I was working on trying to speed up the transmission and reduce the bandwidth of a web service I’ve been building in EC2. I’m using nginx (en-JINN-ex) as my load balancer and the cloud because, it is awesome.
A little overview for people who have lives and think an HTTP Header is a football term:
When you send a request to a server via your browser a series of Headers(little variables) are sent across which tells the server what type of browser you are, what language you prefer, and a whole host of other interesting info.
When you get data back from the webserver, it also sends back some headers like the status of the request (200 is OK, 404 is a url with no content, etc), the length of the content, type of content, etc.
When a server is using mod_deflate or mod_gzip in apache (or The Gzip Module for Nginx), then it is capable of sending back its content in a compressed (gzipped) form. All modern browsers support transparent decryption on the browser side. What this means is that you see a normal HTML page which is 70k, but only 15 or 20k went over the pipe because of compression. Cool, right? Chances are it just happened as you saw this page.
Now how does a web server know you can accept gzip’d content? Well, you send one of those headers that looks like this:
Accept-Encoding: gzip,deflate
and the server responds with
Content-Encoding: gzip
By default, php does not transparently support gzip encoding, but it can be done. See the following:
if (function_exists('gzinflate')) {
$gz_on = true;
}
if ($gz_on) {
// Tells the drupal_http_request function to send this header over.
$headers = array (
'Accept-Encoding' => 'gzip,deflate',
);
}
$return = drupal_http_request($url,$headers,'GET');
// This checks to make sure that we actually got gzip'd content back
if ($gz_on == true && stristr($return->headers['Content-Encoding'],'gzip')) {
//First 10 chars are junk
$string = substr($return->data, 10);
$output = gzinflate($string);
} else {
$output = $return->data;
}
Go ahead and try it with $gz_on false and true. You'll see that $return->data will have different lengths if it is compressed or not, but $output will be the same.

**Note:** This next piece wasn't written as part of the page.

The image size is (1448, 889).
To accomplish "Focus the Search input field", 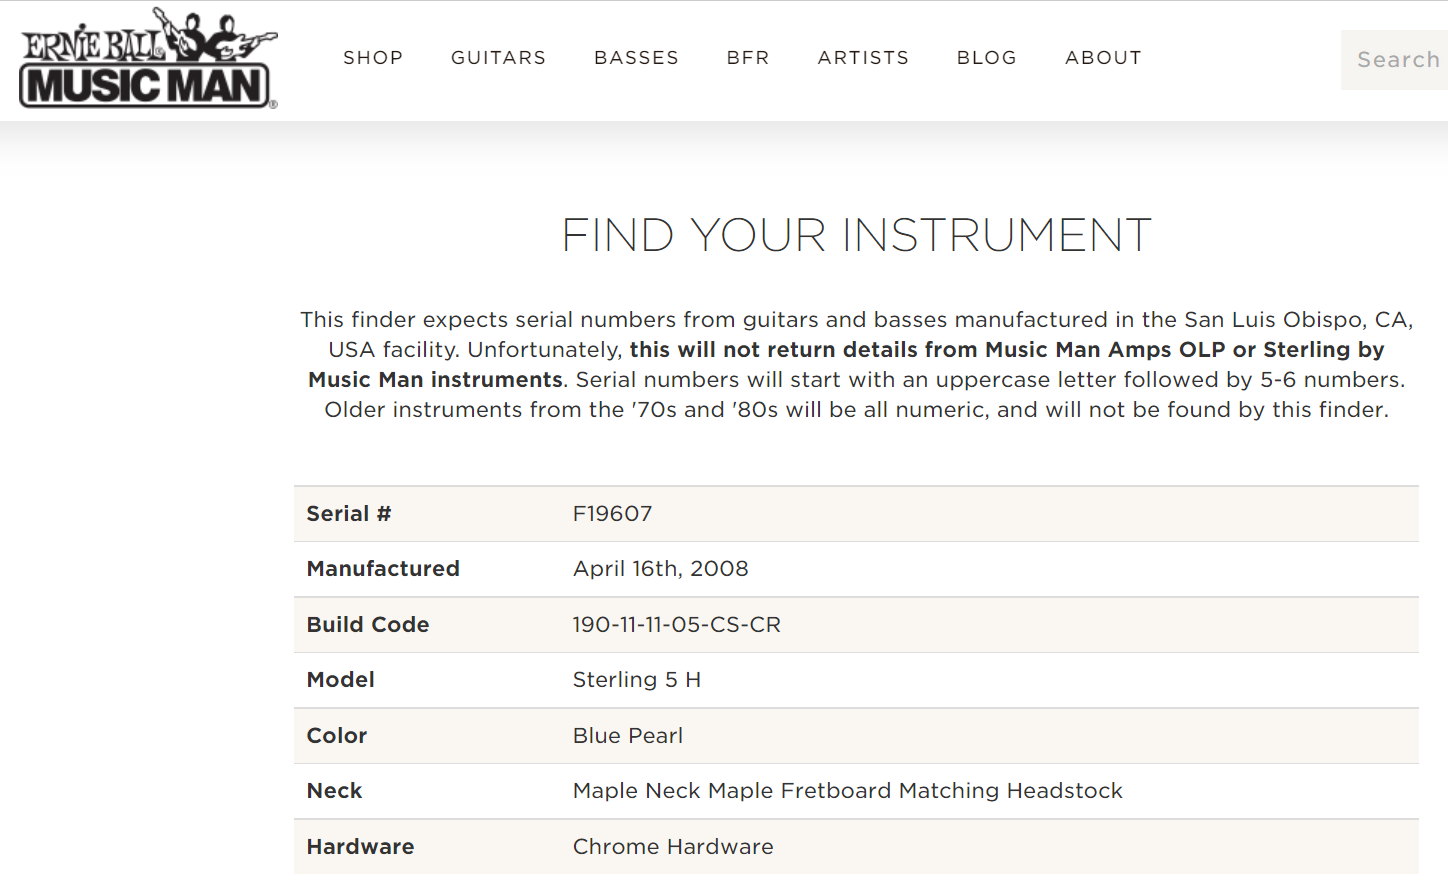I will point(1394,60).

One caveat when working with nginx (this one hurt after 2 hrs):
From the nginx manual
Turns gzip compression on or off depending on the HTTP request version.
When HTTP version 1.0 is used, the Vary: Accept-Encoding header is not set. As this can lead to proxy cache corruption, consider adding it with add_header. Also note that the Content-Length header is not set when using either version. Keepalives will therefore be impossible with version 1.0, while for 1.1 it is handled by chunked transfers.
Drupal uses HTTP 1.0 for some reason... I don't know why it uses version 1.0, but I filed an issue about the same, because 1.1 is a lot better and pretty much ubiquitous IIRC.
Happy Header Hacking!